Doktorarbeit: Irrelevant Sound Effekt

Irrelevant Sound Effekt

Auswirkungen gruppierter Hintergrundschalle auf die serielle Behaltensleistung

Studienreihe psychologische Forschungsergebnisse, Band 77

Hamburg 2001, 209 Seiten
ISBN 978-3-8300-0314-4 (Print)

Gedächtnispsychologie, Kognitive Psychologie, Lärm, Lernpsychologie, Modalitätspezifischer Gruppierungseffekt, Working Memory

Zum Inhalt

Die vorliegende Arbeit zum Irrelevant Speech bzw. Sound Effekt beschäftigt sich mit den Auswirkungen gruppierter, sprachlicher und nichtsprachlicher Hintergrundschalle auf die Lernleistung.

Inhaltlich ist sie demnach der Allgemeinen Psychologie zuzuordnen. Der Theorieteil der Arbeit liefert einen umfassenden Überblick über den Irrelevant Sound Effekt und den Modalitätsspezifischen Gruppierungseffekt. Der Begriff „Irrelevant Sound Effekt“ bezeichnet die Beeinträchtigung der seriellen Behaltensleistung durch störenden Hintergrundlärm, der für die eigentliche Lernaufgabe ohne Bedeutung ist. Der „Modalitätsspezifische Gruppierungseffekt“ besagt, daß auditiv dargebotenes Lernmaterial leichter behalten wird, wenn das Material durch Pausen, einen Sprecherwechsel oder Betonungen segmentiert wird.

In dieser Arbeit werden Erklärungsansätze und Theorien (u.a. Working Memory Modell von Baddeley, Feature Modell von Nairne, Perzeptuelle Gruppierungshypothese von Frankish), die in der wissenschaftlichen (Gedächtnis-) Literatur derzeit kontrovers diskutiert werden, dargelegt und kritisch bewertet. Im experimentellen Teil der Arbeit wird der Einfluß von durch Pausen, Betonungen und Stimm- bzw. Frequenzänderungen gruppierten Hintergrundschalle auf die serielle Behaltensleistung visuell präsentierter Konsonanten und Ziffern untersucht. Fragestellung und Hypothesen leiten sich von Frankishs Befunden zum Modalitätsspezfischen Gruppierungseffekt ab.

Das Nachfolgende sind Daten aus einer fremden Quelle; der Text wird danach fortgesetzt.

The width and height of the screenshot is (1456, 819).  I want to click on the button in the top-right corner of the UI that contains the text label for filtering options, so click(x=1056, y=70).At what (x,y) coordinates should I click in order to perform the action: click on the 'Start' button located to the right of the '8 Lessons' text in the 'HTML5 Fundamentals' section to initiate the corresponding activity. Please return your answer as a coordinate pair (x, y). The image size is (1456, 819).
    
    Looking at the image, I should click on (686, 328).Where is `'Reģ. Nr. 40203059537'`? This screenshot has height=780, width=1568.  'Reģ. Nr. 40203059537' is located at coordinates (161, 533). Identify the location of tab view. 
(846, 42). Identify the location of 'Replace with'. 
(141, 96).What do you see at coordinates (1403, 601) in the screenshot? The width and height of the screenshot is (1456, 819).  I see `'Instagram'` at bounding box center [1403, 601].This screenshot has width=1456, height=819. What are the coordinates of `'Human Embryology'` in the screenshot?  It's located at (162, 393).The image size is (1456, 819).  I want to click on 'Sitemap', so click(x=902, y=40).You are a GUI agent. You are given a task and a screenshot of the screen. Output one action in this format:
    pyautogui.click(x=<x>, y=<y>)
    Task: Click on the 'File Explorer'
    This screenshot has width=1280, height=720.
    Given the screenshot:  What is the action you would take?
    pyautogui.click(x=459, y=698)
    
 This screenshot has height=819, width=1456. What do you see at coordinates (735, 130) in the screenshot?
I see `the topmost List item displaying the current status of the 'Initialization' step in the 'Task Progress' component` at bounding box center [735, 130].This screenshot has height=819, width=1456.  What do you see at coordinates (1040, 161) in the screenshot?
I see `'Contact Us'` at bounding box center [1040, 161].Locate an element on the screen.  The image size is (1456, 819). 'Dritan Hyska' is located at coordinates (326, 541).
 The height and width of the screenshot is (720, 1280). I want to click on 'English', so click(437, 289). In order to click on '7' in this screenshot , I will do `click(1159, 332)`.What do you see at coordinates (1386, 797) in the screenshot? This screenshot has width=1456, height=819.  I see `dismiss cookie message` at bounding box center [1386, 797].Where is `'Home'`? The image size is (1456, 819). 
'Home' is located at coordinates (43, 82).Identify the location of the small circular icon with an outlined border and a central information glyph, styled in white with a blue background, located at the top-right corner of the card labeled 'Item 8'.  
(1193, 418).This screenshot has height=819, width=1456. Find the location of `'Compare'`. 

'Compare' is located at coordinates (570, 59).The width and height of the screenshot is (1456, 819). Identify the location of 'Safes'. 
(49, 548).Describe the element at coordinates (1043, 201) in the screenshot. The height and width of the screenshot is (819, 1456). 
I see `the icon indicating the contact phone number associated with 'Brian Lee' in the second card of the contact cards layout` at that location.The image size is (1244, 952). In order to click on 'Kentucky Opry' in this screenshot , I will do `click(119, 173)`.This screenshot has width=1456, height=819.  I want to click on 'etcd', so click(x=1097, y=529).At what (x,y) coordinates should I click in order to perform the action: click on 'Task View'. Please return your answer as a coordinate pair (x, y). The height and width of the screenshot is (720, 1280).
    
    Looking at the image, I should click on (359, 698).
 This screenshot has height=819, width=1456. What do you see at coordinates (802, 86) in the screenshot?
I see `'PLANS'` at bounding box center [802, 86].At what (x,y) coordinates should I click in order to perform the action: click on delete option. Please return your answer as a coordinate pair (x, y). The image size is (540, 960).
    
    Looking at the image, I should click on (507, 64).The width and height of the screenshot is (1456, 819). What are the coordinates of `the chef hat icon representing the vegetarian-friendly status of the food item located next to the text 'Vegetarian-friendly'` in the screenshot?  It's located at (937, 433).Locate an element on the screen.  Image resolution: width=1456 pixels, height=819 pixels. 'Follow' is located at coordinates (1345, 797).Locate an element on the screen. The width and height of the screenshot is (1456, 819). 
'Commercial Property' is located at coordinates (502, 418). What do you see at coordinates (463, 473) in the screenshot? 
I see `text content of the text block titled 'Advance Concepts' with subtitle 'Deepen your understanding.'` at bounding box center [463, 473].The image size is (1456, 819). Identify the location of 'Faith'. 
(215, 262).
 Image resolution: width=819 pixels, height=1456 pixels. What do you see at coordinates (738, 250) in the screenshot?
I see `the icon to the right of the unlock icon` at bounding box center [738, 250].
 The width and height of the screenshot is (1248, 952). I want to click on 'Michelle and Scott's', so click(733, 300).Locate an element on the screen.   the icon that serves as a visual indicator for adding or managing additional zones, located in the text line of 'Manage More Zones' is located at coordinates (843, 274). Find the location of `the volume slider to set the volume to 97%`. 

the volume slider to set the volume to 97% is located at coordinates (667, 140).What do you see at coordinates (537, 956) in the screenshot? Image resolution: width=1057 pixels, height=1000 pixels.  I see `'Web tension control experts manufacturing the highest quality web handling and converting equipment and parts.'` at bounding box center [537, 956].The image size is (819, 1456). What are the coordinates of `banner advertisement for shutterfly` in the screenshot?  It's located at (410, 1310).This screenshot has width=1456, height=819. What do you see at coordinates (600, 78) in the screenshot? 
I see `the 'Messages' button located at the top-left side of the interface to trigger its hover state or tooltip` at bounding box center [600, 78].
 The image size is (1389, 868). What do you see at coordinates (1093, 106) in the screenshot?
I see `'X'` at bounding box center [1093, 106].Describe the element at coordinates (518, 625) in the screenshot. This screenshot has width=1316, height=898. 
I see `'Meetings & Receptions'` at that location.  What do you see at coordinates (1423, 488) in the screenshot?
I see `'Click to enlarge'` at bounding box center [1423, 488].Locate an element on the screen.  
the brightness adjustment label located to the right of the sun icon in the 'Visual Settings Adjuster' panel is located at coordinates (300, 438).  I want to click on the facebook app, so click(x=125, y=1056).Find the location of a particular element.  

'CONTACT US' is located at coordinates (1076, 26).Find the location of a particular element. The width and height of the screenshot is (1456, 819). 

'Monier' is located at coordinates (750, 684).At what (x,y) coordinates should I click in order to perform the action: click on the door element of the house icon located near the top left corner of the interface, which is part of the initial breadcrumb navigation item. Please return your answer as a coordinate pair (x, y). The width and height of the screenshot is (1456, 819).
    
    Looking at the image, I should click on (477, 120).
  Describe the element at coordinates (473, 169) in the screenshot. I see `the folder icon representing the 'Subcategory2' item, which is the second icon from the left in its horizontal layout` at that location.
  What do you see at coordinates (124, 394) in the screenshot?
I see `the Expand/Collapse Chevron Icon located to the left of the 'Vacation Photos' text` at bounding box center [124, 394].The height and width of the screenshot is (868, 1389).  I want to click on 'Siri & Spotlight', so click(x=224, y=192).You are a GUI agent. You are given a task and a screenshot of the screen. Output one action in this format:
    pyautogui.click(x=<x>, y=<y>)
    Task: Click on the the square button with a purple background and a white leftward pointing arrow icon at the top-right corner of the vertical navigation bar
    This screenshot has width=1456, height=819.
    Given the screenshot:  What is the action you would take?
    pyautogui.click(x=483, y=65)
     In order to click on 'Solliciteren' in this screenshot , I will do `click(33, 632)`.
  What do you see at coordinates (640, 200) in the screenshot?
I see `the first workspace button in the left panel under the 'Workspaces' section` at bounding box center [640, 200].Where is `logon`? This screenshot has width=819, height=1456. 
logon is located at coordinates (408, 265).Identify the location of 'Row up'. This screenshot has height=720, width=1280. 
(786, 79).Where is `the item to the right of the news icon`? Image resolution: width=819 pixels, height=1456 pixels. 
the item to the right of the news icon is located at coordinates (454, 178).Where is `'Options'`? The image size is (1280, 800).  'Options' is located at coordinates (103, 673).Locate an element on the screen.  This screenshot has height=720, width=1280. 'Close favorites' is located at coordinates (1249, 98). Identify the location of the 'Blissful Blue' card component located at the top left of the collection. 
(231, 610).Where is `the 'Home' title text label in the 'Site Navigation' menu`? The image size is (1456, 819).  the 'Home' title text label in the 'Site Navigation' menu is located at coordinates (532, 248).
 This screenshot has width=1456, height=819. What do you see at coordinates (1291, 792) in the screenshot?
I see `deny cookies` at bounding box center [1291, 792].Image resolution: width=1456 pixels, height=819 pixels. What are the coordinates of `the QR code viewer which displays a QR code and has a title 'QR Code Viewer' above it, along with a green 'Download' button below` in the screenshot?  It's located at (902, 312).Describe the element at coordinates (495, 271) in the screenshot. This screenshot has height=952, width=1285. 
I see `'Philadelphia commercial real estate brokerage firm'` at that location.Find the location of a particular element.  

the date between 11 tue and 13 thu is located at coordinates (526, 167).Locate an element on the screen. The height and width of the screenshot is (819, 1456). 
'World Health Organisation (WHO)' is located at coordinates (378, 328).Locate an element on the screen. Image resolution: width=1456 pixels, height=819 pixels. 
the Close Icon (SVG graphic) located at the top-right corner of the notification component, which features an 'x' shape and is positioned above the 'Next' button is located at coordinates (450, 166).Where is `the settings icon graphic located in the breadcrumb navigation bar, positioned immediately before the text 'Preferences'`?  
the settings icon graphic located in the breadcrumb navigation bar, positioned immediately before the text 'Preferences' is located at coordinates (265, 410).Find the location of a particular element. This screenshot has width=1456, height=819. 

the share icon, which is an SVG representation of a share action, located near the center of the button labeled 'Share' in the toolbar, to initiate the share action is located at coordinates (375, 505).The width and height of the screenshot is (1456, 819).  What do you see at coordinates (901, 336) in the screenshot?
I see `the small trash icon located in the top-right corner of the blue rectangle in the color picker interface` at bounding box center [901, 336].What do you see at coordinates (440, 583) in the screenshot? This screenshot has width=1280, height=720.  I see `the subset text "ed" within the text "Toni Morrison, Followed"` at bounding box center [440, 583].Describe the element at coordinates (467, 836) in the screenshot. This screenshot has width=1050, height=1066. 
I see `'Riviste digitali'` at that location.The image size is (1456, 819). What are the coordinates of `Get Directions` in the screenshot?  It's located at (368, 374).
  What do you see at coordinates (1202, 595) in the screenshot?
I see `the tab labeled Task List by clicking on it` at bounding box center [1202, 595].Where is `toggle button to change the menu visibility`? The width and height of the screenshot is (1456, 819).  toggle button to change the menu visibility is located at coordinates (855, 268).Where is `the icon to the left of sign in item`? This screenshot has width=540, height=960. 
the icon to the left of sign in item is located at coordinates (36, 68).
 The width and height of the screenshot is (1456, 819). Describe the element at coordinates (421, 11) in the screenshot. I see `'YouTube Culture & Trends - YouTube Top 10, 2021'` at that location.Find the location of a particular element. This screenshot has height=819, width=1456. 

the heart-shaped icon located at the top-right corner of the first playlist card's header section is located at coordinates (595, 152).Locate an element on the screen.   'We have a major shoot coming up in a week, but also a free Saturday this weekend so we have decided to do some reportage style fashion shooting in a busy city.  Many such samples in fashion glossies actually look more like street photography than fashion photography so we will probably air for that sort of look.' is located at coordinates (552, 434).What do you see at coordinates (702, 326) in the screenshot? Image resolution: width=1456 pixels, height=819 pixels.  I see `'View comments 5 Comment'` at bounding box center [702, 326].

Ziel der Arbeit ist es, einen Zusammenhang zwischen den für die Beeinträchtigung der Behaltensleistung verantwortlichen Schallmerkmalen und den zur Behaltensförderung notwendigen Schallstrukturen herzustellen. Die Untersuchungen überprüfen zudem den Gültigkeitsbereich des zur Erklärung des Irrelevant Sound Effekts häufig herangezogenen Object-Oriented Episodic Record Modells von Dylan Jones. Aufgrund der Befunde der vorliegenden Arbeit läßt sich anzweifeln, daß dieses Gedächtnismodell das Zustandekommen eines Irrelevant Sound Effekts erklären kann. Die experimentellen Befunde legen alternative Erklärungen nahe und lassen interessante Rückschlüsse auf die Funktionsweise des menschlichen Arbeits- bzw. Kurzzeitgedächtnisses zu.